However, this year, residents seem to be a little afraid of their presence as they fear that some of them may be carriers of the deadly virus and may become an active source of the spread of the disease in the district, which was until present remained coronavirus-free. .

Responding to the apprehensions of residents, the district administration took various measures, including the establishment of several special health facilities for the screening of all nomads entering the twin districts of Doda and Kishtwar either by road or by crossing the high passes bordering the Bhaderwah Valley.

“Alongside the police and the army, we have specially hired the forestry service which was responsible for maintaining close surveillance 24 hours a day at all the entry routes into the forest area traditionally used by nomads, including including the snow-capped pass of Chattar-Galla, Kailash, Seoj and Padri Gali of Bhadarwah Forestry Division, ”District Development Commissioner Doda Sagar Dattaray Doifode told PTI.

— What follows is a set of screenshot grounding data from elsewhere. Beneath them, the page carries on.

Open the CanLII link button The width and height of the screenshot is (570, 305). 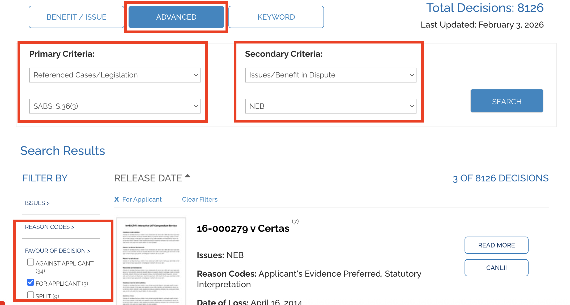(x=496, y=268)
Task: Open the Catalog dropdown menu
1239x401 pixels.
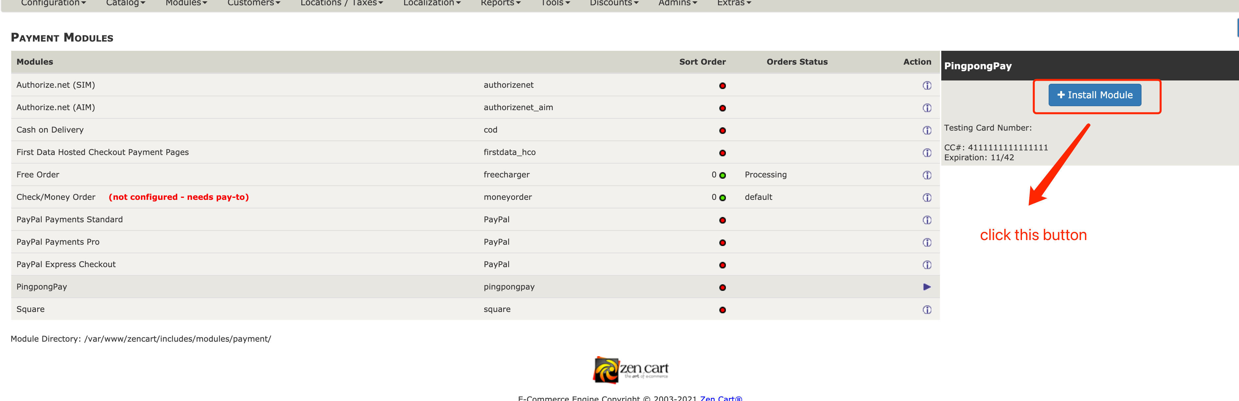Action: 125,3
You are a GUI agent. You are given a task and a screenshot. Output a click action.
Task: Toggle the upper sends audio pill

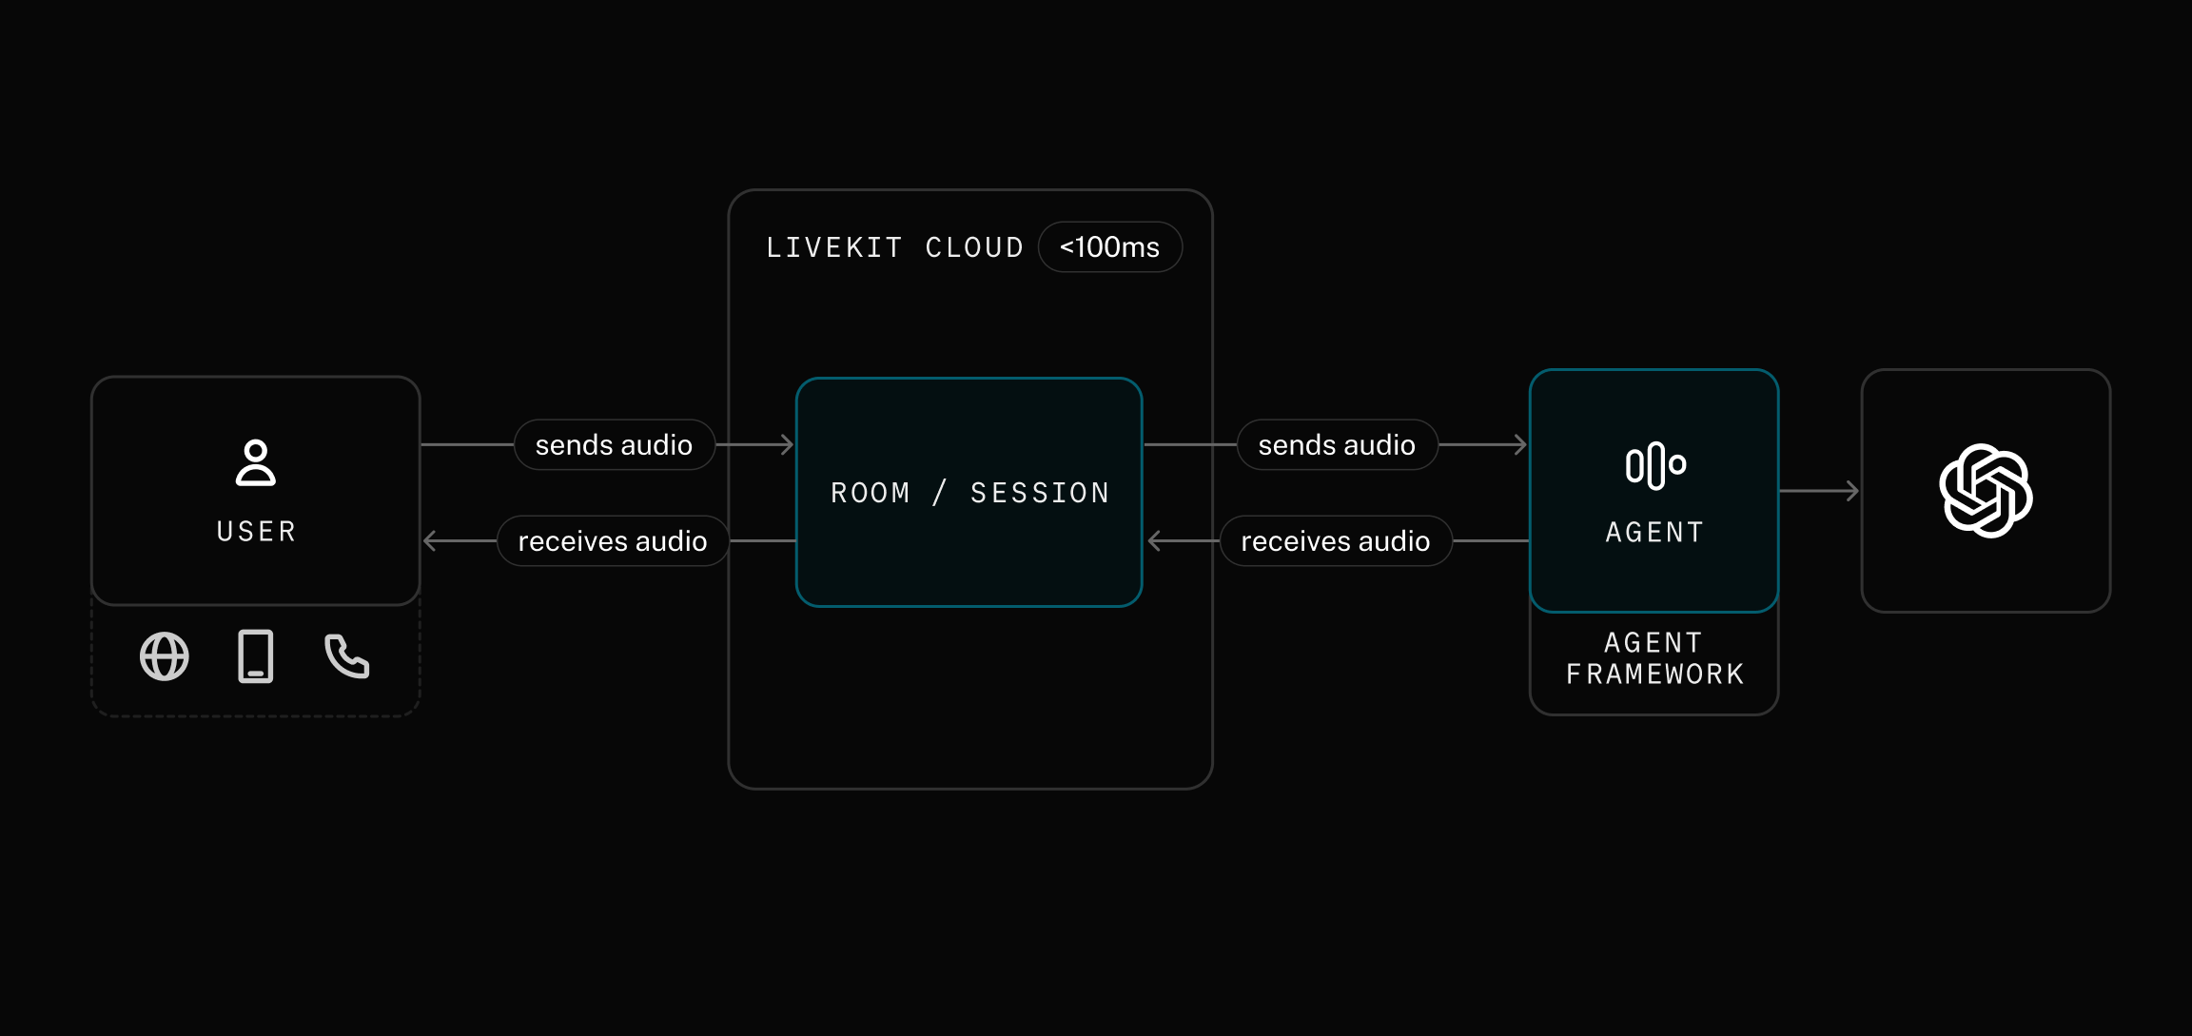pyautogui.click(x=615, y=444)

He said forestry officials also register every nomad who enters the district via high altitude passes and send them to designated hospitals for counseling, a health check and necessary tests, only while they receive certificates and permission to travel further.

According to official figures, every year thousands of nomadic families from Bakerwals and Gujjars, along with their herds of cattle, travel to the high grasslands of the Chenab Valley, especially in the twin districts of Doda and Kishtwar. , during the summer months.

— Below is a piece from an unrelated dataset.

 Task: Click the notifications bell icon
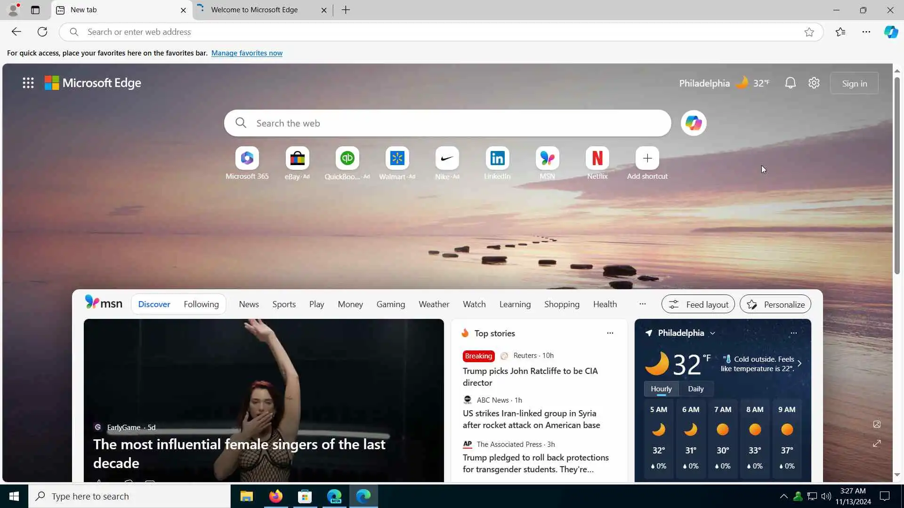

The herding families begin their journey to the mountain pastures for grazing during the summer, before returning to the warmer districts of Jammu in October before winter.

The nomads, however, have maintained that they are fully aware of the danger of the coronavirus and have taken all precautions in accordance with guidelines and notices issued by the government from time to time.

“We are from the village of Bathindi de Kathua and arrived here on foot after crossing snowy passes. All of us take all the precautions recommended by Kathua’s doctors and forestry officials here, ”said Sharafat Din, 70, who had reached the Jaie grassland of Bhadarwah, said, showing the stamp of the hospital on his forearm.

“We are fully aware of the danger of COVID-19 as you can see that we all wear face covers and maintain social distancing. We have been asked not to visit markets and populated areas, so we are following all instructions. because we know it’s for our safety too, ”said Shama Begum, 19, a girl from Bakerwal.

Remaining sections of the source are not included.